The IAS server will need a certificate installed as a pre-requisite to performing EAP. If you don't mind using a self-signed certificate (which we're doing everywhere w/ no major issues) you can install Microsoft's Certificate Authority and the IAS machine will request a certificate automatically (assuming the machine hosting IAS is joined to a domain in the forest with the Certificate Authority). Reading about the best practices suggested by Microsoft re: the Certificate Authority is a good idea (particularly the parts about what can't change after you create your CA), but if all you're using your CA for is EAP you could probably get away with decommissioning it and starting fresh if you ever needed to.

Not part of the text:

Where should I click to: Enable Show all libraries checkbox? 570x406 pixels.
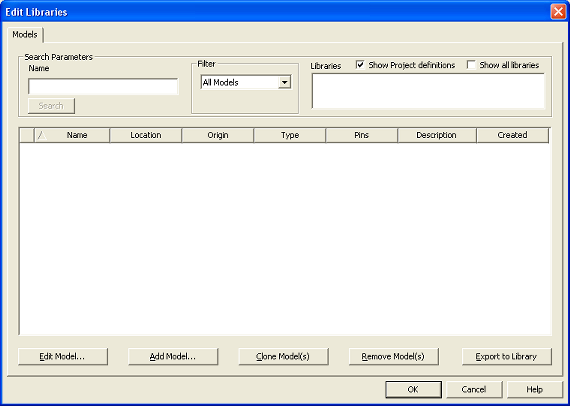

Once you've got a certificate installed in the IAS machine, you need to configure your RADIUS server to accept requests from your wireless access points (RADIUS clients). The Microsoft RADIUS server (at least in W2K3) isn't very good about handling DNS lookup failures effectively, so, much as I hate to say it, I'd recommend using the IP addresses of the APs when creating the RADIUS client entries on the IAS server. The "shared secret" is the value that the RADIUS client (the AP) uses to authenticate to the RADIUS server (IAS). Be sure that you enter it identically on both the AP and the IAS server.

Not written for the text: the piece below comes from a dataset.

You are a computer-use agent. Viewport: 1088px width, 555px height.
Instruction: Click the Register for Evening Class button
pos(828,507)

You'll need to create a remote access policy on the IAS machine after you've defined your APs as RADIUS clients. The built-in wizard can do a good job of creating a policy for you. Basically, you want a policy that matches "Wireless - IEEE 802.11 OR Wireless - Other" and, if so desired, a specific Windows group containing users who will be granted access (like, say "Domain Computers" or "Domain Users"). The wizard can guide you thorough this process.
Once you've gotten the policy created you can attempt to connect from a client manually. I'm only discussing configuring the Windows built-in Wireless Zero Configuration (ha!) service here. If your WLAN NIC has a third-party configuration manager and you can get away with removing it I would. Using the built-in Windows service makes the odds of getting the NIC to come up and authenticate properly during boot (assuming you allow "Domain Computers" access in your RADIUS policy) much greater. (I can tell you that I have a large number of wireless clients at my school district site that never plug into wired Ethernet but are able to process group policy, etc, with no problems.)

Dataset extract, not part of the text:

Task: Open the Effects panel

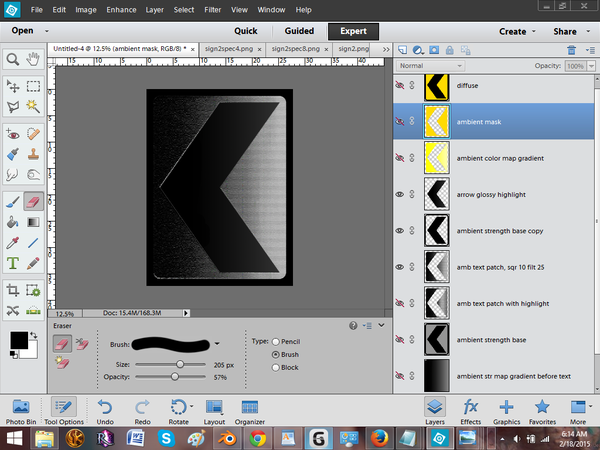Action: 471,406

The procedure varies a bit between Windows XP and Windows Vista / 7, but basically we're talking about going to the list of wireless networks, adding the SSID of the new WPA-RADIUS protected network (remove the old one if you're re-using your existing SSID), and making sure some properties are set properly. The "Network Authentication" should be set to whatever combination of WPA/WPA2 and AES/TKIP you configured on your AP. (Personally, I'd use WPA2-AES if you can, but WPA-TKIP is the lowest common denominator and is supported by older clients.)
In the authentication properties for the new SSID, be sure that "Protected EAP (PEAP)" is selected as the EAP type. If the client isn't a member of your domain, go to the the "Properties" dialog for PEAP, uncheck "Validate server certificate", go to the "Configured" dialog for "Select authentication method" and uncheck the "Automatically use my Windows logon name and password (and domain if any)", and uncheck the "Authenticate as computer when computer information is available" under the "Authentication" properties of the new SSID. This will force Windows to prompt you for credentials on a non-domain-member computer.
Once you get a client "talking" I'd recommend deploying the SSID's settings using group policy so that you don't have to "touch" any clients. I love this functionality and have used it in many sites to great success. As long as the new domain-member client computer is allowed to apply group policy once on a wired network it will "just work" once it's put in range of the wireless network. Nirvana!
For non-Windows devices (iPods, Linux netbooks, Android phones, etc) you'll have to work thru the configuration of the connection yourself. It's not too bad, though. We've got a variety of devices authenticating to WLANs configured in this manner just fine.
On non-domain-member computers you'll want to untick the items I describe in my above to prevent the client from validating the server certificate and trying to authenticate automatically. The user will have to manually supply their credentials.
In terms of automatically deploying the configuration profile to non-domain-member clients you can use the "netsh wlan" command on Windows Vista and Windows 7.
On Windows XP, deploying WLAN configuration without Group Policy is really similar to Vista, but requires installing software.